Proclamation digne d’un roi — que sera celle des enfants du Très-Haut! — Le Pardon fut la Loi du Sauveur — ce doit être la nôtre.

Celui-là seul verra Dieu, nous dit l’Écriture, qui a le cœur pur. — Sachons le bien! et rien ne tache un cœur comme la haine....


Nous sommes quelques années après la mort du Sauveur. Jérusalem est en émoi. Pourquoi ces cris, ces attroupements! En voilà qui gesticulent en vociférant et d’autres qui poussent devant eux, eu lui crachant an visage, un jeune homme aux traits impassibles.

Qu'a-t-il fait?

Il a commis un meurtre sans doute et la foule indignée veut lui faire expier son crime à l’instant?

Non, c'est un Juif qui dit croire en Jésus de Nazareth — et c'est tout.... mais c’est assez. — On l'entoure, on l'entraîne hors des murs de la ville de David — on va le lapider. Voyez, on lui arrache ses vêtements et on s’éloigne de quelques pas pour mieux frapper!

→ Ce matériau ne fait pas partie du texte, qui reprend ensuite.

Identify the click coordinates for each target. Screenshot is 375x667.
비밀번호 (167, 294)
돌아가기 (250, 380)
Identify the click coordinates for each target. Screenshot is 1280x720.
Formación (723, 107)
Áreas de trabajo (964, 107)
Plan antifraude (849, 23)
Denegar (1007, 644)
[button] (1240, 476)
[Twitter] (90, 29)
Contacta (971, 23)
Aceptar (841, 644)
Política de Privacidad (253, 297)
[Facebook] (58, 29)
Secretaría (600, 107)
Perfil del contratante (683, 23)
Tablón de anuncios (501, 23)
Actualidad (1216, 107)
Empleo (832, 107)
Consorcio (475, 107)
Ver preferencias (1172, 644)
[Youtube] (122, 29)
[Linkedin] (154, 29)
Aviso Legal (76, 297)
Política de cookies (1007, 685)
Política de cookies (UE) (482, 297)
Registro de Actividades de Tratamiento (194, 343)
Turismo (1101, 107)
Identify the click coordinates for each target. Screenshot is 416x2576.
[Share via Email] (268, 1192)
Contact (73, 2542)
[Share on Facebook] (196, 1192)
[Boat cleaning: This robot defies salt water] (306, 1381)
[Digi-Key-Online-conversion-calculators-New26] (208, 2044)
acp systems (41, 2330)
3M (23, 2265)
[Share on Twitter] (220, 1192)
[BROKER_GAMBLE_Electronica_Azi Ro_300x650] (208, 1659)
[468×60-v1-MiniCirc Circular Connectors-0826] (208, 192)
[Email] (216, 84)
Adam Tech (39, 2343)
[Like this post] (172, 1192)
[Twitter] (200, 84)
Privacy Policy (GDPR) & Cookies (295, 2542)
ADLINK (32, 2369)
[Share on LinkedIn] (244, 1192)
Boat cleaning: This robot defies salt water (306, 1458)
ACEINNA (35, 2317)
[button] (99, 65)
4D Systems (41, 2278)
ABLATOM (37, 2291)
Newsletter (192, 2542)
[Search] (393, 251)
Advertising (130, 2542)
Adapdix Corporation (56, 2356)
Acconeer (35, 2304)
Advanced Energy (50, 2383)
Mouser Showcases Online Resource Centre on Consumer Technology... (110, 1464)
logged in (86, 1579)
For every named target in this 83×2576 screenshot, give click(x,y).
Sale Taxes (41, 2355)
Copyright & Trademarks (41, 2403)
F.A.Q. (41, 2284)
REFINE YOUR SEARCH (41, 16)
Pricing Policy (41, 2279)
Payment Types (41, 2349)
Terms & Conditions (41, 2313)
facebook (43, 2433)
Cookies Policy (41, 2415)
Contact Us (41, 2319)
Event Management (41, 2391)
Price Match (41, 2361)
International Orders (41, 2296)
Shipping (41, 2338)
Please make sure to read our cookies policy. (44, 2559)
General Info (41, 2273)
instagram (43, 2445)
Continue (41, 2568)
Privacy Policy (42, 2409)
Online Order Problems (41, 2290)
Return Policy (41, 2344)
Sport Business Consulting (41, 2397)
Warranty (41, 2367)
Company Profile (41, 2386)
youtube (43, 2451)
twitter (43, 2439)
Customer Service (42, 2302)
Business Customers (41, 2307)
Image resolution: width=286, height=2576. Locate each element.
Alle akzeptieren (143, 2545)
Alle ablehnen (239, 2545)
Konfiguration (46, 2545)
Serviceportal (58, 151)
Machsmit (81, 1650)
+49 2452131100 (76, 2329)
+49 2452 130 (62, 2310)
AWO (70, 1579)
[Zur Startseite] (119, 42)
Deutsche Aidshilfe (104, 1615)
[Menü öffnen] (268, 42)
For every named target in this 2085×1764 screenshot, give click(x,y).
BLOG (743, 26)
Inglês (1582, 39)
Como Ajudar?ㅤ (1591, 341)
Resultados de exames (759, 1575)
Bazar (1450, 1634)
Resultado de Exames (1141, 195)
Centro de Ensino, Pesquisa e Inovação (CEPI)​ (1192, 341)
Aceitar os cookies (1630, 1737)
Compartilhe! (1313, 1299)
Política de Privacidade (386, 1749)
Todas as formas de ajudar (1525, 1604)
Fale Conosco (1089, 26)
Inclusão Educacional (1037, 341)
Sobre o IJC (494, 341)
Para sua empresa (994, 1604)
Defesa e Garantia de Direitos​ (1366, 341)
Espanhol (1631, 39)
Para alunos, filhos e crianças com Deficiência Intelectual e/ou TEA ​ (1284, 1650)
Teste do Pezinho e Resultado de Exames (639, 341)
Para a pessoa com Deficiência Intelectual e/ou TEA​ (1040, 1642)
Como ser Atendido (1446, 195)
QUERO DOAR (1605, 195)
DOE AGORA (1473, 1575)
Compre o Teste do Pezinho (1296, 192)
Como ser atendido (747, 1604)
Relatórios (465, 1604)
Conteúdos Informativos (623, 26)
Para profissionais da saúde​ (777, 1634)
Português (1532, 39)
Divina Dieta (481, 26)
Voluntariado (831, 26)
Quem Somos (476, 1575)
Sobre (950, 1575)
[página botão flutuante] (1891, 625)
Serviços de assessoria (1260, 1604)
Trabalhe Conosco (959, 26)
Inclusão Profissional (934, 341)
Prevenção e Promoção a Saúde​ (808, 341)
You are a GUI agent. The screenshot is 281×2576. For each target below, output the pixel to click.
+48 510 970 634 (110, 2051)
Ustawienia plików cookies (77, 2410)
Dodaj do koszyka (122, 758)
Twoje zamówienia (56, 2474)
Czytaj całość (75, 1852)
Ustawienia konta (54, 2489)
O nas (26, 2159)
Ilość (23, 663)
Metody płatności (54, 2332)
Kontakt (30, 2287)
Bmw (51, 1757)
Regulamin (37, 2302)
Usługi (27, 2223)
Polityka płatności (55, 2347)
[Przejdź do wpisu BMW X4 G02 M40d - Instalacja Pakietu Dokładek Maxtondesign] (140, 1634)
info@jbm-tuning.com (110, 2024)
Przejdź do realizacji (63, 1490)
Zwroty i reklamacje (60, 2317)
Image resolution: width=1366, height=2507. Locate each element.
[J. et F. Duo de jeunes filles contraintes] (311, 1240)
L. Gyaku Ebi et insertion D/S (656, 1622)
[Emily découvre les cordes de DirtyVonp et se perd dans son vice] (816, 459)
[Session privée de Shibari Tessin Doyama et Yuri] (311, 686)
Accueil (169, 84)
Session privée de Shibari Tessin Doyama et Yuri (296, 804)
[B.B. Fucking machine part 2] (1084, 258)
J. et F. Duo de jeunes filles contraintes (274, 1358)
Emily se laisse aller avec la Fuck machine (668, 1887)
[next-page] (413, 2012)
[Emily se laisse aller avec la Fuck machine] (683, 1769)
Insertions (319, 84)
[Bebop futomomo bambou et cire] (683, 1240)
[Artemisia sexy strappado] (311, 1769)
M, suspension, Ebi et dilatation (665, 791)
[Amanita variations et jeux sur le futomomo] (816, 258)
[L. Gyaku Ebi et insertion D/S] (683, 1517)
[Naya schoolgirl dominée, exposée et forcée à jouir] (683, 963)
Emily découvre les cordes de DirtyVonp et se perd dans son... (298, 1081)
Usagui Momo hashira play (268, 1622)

Oh! que se passe-t-il dans l’âme du jeune martyr? Va-t-il appeler le feu du ciel sur ses ennemis:

Non, car il sourit!

Ecoutez, on l’insulte une dernière fois et les hommes pâles de fureur ramassent leurs pierres dans leurs robes.

Il sourit toujours et semble être indifférent aux préparatifs de ses bourreaux.

Renie, lui crie-t-on!

Il n'entend pas — et les pierres tombent, tombent et son sang coule!

Oh! regardez-le! il sourit toujours, et ses yeux et son visage brillent d’un éclat inconnu.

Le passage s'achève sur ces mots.